Thursday, August 12, 2010

Judges should not legislate - follow-up #1


My Main Point is there is a HUGE difference between overturning a State Law and overturning a State Constitutional Amendment. The California state courts 'found' a right to gay marriage in the state constitution - the people decided to add-to the constitution, which is their right. Doesn't make the decision Right or Wrong, but those *are* the rules.

Remember, too, that the U.S. Constitution is primarily a negative instrument - it defines what the government may NOT do. One of the key points is the founding principle that the federal government may NOT do is impose its will upon the states (or its citizens), *EXCEPT* where that authority is expressly granted to Congress. To my knowledge, I can't see where authority on defining or regulating marriage is granted to Congress. Sorry. Besides, that the responsibility in those cases is granted to CONGRESS, *not* the Judiciary. My whole complaint is that this is a legislative issue, not a legal one. I'm *not* saying that the situation doesn't need to be addressed - I'm saying it's not a Federal Judge's job to do it without clear Constitutional guidance.

And, NO, I don't see the 14th's "equal protection" clause as a valid argument. There are numerous situations where laws (state and federal) specifically prohibit allowing certain things under the law: holding elected office, getting a license, etc.; I pointed out several situations in my post. And unless specifically granted to Congress, authority for those controls pass down to the states. And when who has the control is not "clear", it passes to the states by default. And the citizenry, has ultimate control over that entire process through the ballot box (including an Initiative process, as in California).

The federal judge's ruling in this case to overturn a State Constitutional Amendment has a far greater scope than appears on the surface. It's arguable, under that ruling, that *any* state cannot regulate, certify, allow/disallow, "marriage" in *ANY* way: the ages, number of participants, participants gender, the species that are involved... ANYTHING and EVERYTHING goes! This is clearly one of those 'unintended consequences' situations waiting to explode - and, No, I'm not over-stating the situation: think about where this *could* go.
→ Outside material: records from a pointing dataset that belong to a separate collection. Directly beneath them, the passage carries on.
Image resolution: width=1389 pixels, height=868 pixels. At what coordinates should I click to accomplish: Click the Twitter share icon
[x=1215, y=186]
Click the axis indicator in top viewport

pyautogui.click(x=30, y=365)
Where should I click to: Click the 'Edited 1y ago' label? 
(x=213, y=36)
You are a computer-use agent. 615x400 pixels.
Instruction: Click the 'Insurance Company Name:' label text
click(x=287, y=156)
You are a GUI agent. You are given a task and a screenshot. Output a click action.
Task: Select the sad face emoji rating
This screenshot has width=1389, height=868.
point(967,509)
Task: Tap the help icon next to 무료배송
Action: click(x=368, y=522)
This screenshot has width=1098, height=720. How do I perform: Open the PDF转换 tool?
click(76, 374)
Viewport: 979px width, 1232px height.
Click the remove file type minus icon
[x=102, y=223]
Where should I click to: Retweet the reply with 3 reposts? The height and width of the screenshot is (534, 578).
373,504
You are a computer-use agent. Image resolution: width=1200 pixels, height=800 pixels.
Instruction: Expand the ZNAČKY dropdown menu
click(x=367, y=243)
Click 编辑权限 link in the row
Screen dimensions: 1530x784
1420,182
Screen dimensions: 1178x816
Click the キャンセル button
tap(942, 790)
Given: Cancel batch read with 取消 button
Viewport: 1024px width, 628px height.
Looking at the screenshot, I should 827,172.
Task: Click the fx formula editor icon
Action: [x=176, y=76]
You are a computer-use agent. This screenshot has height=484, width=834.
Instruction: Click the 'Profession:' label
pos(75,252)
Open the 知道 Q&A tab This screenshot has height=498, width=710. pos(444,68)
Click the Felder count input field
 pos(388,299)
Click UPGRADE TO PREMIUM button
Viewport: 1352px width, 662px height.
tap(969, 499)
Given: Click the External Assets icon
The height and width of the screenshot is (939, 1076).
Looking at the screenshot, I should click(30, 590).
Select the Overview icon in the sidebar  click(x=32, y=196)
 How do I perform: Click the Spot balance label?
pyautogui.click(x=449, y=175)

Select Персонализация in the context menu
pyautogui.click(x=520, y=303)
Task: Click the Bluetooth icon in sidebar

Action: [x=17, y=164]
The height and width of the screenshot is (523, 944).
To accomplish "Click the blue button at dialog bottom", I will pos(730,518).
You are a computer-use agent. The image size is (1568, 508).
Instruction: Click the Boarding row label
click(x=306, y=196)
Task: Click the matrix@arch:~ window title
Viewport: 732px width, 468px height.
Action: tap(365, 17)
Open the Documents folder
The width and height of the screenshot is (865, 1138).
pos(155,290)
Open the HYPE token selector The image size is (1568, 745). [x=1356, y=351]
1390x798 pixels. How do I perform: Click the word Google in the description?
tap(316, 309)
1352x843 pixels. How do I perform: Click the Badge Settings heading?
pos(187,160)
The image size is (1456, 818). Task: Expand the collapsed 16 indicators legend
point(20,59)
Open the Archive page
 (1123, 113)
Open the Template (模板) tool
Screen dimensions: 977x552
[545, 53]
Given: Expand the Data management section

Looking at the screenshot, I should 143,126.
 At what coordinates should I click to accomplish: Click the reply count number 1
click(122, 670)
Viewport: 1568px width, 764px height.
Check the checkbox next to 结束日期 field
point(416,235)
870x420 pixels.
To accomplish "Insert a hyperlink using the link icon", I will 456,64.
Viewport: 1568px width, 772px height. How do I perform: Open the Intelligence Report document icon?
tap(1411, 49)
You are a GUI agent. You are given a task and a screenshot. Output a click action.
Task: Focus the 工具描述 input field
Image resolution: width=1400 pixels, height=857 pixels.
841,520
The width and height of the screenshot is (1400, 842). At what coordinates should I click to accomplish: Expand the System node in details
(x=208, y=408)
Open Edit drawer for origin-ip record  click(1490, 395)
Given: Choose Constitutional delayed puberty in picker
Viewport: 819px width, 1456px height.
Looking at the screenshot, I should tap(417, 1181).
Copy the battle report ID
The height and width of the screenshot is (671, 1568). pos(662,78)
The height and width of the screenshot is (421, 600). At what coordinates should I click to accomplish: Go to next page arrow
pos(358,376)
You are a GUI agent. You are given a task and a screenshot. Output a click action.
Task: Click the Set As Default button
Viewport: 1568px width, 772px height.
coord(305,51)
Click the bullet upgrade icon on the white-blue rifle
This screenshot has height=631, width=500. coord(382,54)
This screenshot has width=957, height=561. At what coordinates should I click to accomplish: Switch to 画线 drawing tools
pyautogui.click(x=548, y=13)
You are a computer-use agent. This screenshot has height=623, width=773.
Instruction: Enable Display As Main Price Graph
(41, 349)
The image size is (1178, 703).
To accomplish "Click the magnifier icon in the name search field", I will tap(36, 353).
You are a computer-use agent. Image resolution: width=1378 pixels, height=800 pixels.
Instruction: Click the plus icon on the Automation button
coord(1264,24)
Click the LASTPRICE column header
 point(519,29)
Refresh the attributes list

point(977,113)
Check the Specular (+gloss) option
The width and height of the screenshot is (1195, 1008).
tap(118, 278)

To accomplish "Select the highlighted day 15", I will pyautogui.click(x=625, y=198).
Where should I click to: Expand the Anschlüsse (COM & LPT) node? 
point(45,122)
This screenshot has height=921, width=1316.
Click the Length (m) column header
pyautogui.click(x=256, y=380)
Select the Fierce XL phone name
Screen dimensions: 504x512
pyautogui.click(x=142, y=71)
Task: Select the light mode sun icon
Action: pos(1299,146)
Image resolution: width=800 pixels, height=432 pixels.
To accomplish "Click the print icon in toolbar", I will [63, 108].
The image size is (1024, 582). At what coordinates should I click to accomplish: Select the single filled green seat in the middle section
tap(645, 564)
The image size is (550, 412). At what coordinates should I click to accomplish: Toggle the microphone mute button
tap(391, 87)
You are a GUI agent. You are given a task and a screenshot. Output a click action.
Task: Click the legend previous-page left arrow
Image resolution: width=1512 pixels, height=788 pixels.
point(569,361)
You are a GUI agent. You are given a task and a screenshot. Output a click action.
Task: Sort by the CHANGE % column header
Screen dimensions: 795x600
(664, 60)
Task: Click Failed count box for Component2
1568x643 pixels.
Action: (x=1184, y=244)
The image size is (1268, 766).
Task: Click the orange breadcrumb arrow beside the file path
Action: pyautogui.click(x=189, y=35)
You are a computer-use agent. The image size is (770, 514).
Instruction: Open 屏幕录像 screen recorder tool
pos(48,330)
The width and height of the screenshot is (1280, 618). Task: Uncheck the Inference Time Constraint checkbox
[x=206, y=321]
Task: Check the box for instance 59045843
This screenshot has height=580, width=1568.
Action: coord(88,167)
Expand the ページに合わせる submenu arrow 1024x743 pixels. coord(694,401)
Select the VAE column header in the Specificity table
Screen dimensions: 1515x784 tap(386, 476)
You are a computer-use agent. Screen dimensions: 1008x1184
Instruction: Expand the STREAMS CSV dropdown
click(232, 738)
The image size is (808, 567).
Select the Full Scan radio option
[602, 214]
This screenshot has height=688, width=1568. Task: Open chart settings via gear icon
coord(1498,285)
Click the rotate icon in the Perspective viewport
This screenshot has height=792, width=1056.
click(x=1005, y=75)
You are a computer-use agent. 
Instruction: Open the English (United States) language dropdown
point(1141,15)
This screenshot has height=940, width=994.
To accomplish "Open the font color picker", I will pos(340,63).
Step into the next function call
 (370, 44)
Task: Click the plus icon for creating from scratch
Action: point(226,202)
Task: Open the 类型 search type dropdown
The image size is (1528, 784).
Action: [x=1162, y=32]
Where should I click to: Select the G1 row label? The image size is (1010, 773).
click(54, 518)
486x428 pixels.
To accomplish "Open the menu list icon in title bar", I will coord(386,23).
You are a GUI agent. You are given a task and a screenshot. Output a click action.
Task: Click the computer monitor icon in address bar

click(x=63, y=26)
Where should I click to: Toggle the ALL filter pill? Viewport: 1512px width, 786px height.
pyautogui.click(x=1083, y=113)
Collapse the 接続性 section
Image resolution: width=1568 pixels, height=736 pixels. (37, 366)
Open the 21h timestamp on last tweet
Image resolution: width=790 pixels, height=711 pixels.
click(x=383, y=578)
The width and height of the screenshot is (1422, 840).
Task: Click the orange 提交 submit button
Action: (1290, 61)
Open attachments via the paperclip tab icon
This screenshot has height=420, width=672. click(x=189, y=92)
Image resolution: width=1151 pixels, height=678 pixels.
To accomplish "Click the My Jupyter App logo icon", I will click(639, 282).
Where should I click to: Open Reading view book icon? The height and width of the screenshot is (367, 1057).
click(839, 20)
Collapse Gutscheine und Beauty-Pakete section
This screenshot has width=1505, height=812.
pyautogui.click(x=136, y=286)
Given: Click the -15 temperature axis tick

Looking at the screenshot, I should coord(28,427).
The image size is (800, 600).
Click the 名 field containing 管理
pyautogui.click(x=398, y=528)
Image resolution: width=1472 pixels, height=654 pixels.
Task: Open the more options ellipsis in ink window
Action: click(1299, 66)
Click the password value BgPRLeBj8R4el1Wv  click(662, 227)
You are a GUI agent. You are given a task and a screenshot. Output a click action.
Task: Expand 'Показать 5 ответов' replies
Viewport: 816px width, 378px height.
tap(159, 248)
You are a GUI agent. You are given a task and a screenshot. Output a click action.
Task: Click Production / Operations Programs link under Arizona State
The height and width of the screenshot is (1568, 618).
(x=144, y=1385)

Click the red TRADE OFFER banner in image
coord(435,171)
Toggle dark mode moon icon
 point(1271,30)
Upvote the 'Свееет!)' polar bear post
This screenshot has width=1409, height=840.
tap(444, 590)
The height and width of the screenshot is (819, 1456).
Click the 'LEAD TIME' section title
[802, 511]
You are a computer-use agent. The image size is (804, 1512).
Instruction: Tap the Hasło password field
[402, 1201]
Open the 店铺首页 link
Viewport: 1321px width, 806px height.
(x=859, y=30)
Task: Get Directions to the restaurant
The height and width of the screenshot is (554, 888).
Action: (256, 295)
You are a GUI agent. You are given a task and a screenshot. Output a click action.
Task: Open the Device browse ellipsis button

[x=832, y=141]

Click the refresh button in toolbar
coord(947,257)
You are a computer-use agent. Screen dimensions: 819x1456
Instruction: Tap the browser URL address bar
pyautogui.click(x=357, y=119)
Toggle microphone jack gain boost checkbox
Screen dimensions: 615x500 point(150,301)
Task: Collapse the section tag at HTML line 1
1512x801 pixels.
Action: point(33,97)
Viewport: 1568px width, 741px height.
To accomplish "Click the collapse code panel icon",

The history of Prohibition provides an example of how to (properly) overturn an Amendment you don't want - this time, it's happening by judicial fiat, and it's Wrong. Please don't misunderstand me: there *is* a legislative path (related to the 13th and 14th) which would have justified this ruling, but that hasn't happened.

IMHO, the federal judge should have set aside (or even dismissed) the case under the idea that over-turning a legally implemented state Constitutional Amendment is outside *his* jurisdiction. In other words - kick it upstairs (where its going to end up anyway). Trying to guarantee the decision *he* wanted, in spite of opposition of the citizens of the state, is the source of the judge's error. Clearly, he was more concerned with achieving a particular outcome than he was in doing his job - ruling in accordance with the law.

If management of an issue is not specifically (and clearly) granted to Congress via the Constitution itself, then control passes to the states. Period. That doesn't guarantee the state legislators (or their citizens) will exercise that power correctly or like everyone desires... but those are the rules. Please re-read my post with this perspective in mind.

And re-consider the phrase: "Consent of the governed".